• ACTIVITY LIST
1 – In the text about parenting with a chronic condition, what had the client's family planned for the day?
2 – Copy the passage on parenting with a chronic condition word for word, from "When you’re living" to "anxious and insecure.".

• TEXT BLOCK

┄┄┄┄┄┄

“We had the whole day planned,” my client said to me. “Pancakes followed by a trip to our local swimming pool. And then I woke up that morning knowing those plans were going to have to change. Starting with making those pancakes. My kids tried not to show their disappointment, but I knew they were. And I felt even worse.”
When you’re living with a chronic condition, life isn’t always very predictable, to say the least. The best laid of plans can suddenly be shifted in a whole new direction when, out of the blue, you find yourself not feeling quite up to what you had planned.
Unpredictability can be rough on you. If you’re a parent, it can be rough on your kids. Which makes unpredictability even harder to accept. It’s one thing to have our own plans turned upside down. But the kids’ plans too?
Kids thrive on routine. Favorite foods. Favorite activities. Morning and evening rituals. And knowing what they can expect from parents. This gives them a sense of well-being and control over their world. Because they thrive on routine, sudden changes can make them feel anxious and insecure.

┄┄┄┄┄┄

• SUPPLIED DATA
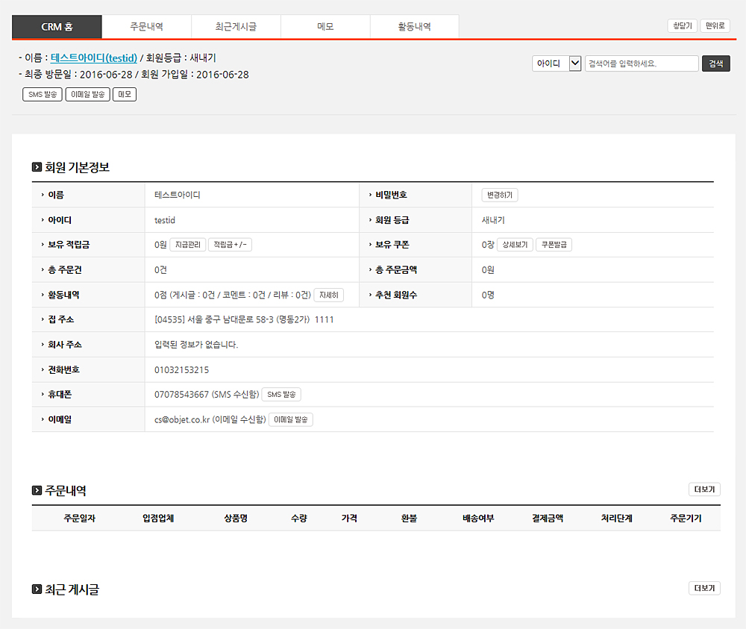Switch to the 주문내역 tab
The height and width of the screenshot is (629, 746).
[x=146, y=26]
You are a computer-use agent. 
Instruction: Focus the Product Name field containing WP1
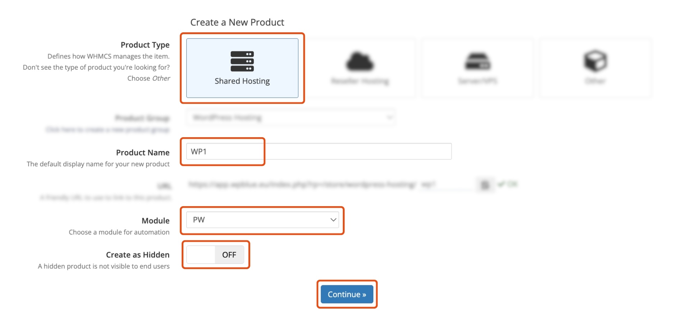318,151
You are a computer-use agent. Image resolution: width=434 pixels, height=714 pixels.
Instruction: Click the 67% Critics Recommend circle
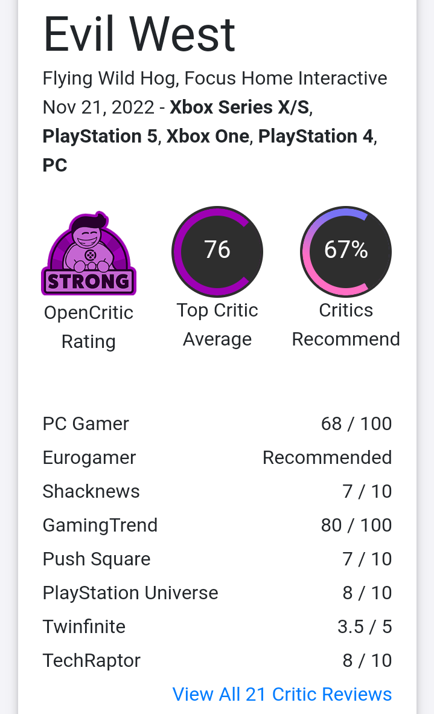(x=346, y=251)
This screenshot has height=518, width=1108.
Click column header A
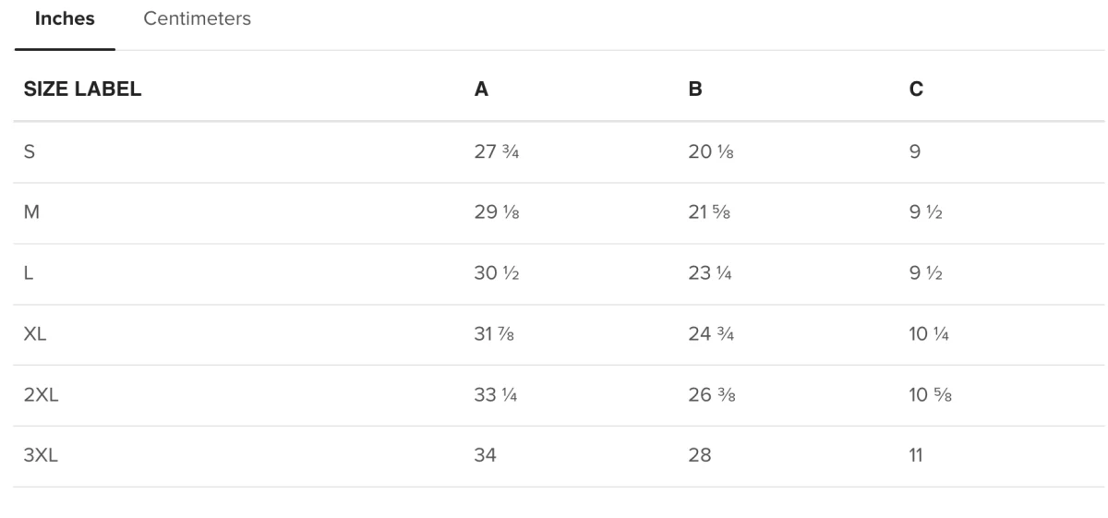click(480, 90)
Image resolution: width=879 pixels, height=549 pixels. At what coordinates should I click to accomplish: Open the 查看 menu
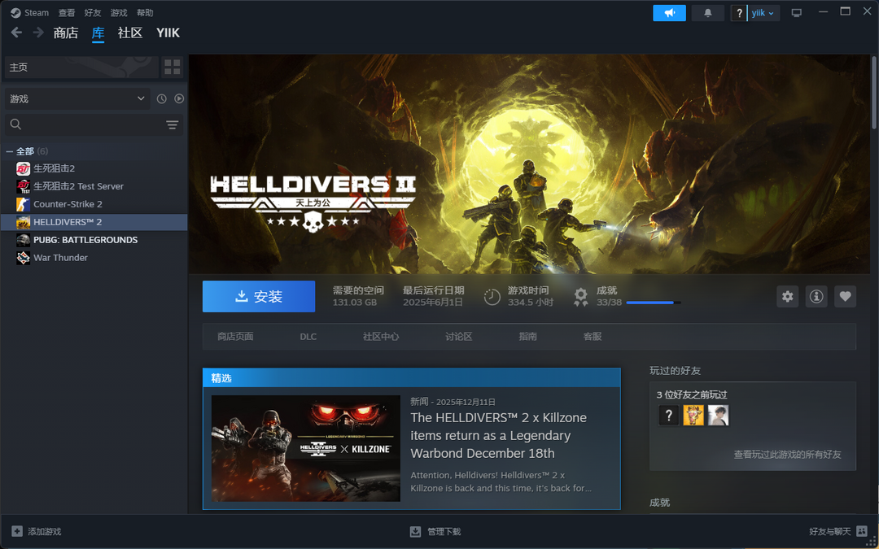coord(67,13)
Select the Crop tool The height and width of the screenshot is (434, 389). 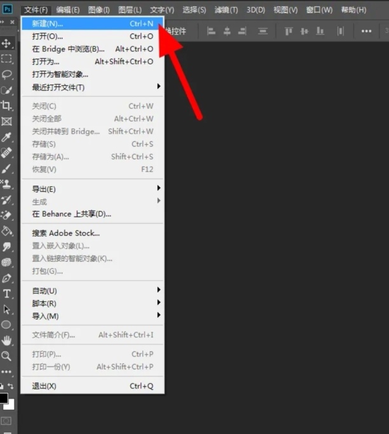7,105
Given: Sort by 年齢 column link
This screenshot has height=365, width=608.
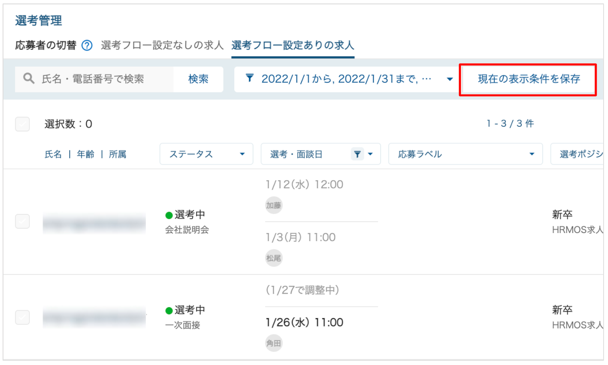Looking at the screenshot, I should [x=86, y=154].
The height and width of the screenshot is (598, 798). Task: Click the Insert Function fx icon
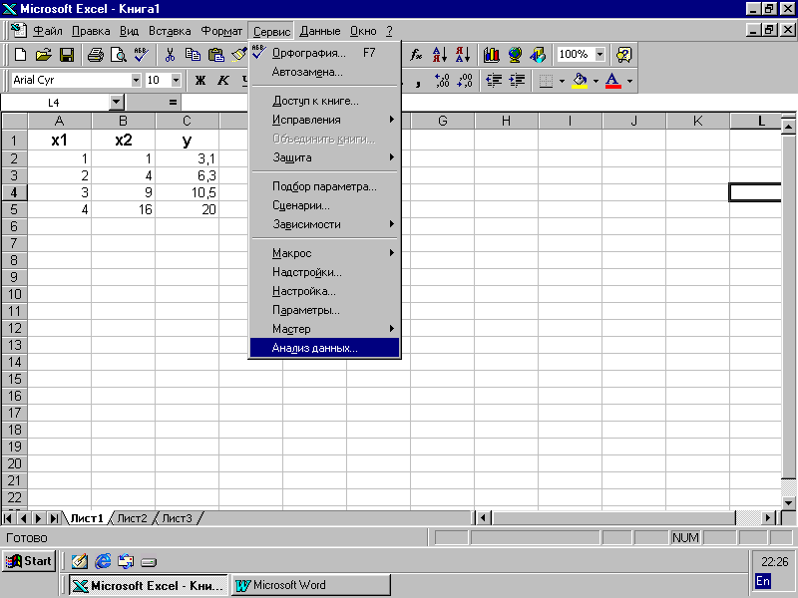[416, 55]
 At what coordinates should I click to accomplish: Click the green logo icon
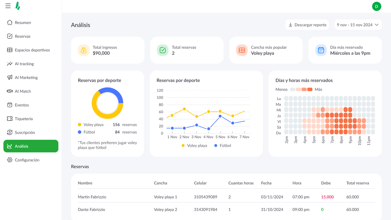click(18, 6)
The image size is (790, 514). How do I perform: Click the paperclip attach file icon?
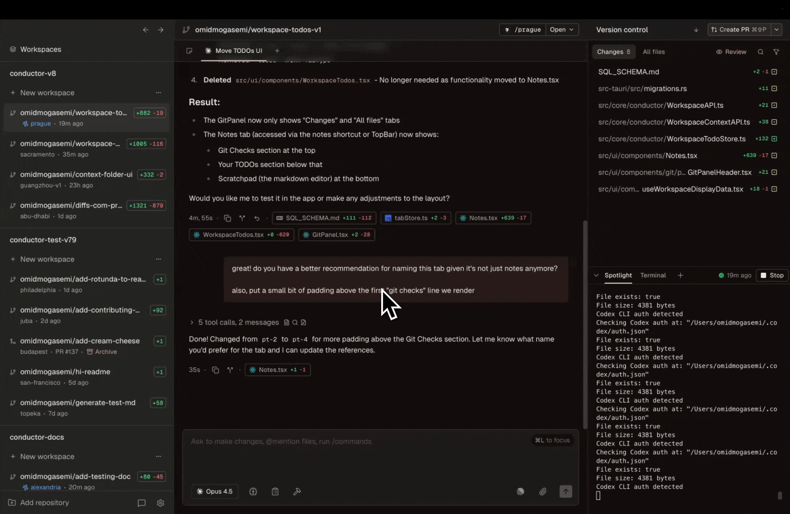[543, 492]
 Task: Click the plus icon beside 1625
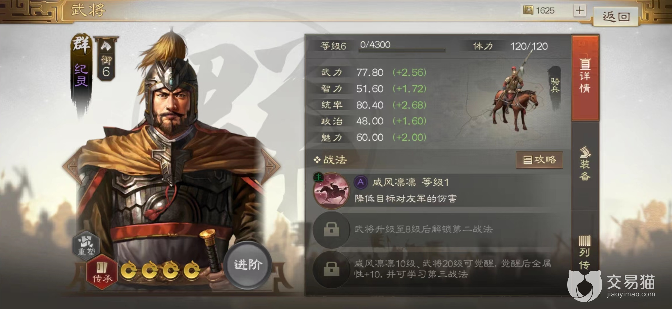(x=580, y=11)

┄┄┄┄┄┄

• TASK-BY-TASK RESULTS
1 – Pancakes followed by a trip to their local swimming pool.

2 –
When you’re living with a chronic condition, life isn’t always very predictable, to say the least. The best laid of plans can suddenly be shifted in a whole new direction when, out of the blue, you find yourself not feeling quite up to what you had planned.
Unpredictability can be rough on you. If you’re a parent, it can be rough on your kids. Which makes unpredictability even harder to accept. It’s one thing to have our own plans turned upside down. But the kids’ plans too?
Kids thrive on routine. Favorite foods. Favorite activities. Morning and evening rituals. And knowing what they can expect from parents. This gives them a sense of well-being and control over their world. Because they thrive on routine, sudden changes can make them feel anxious and insecure.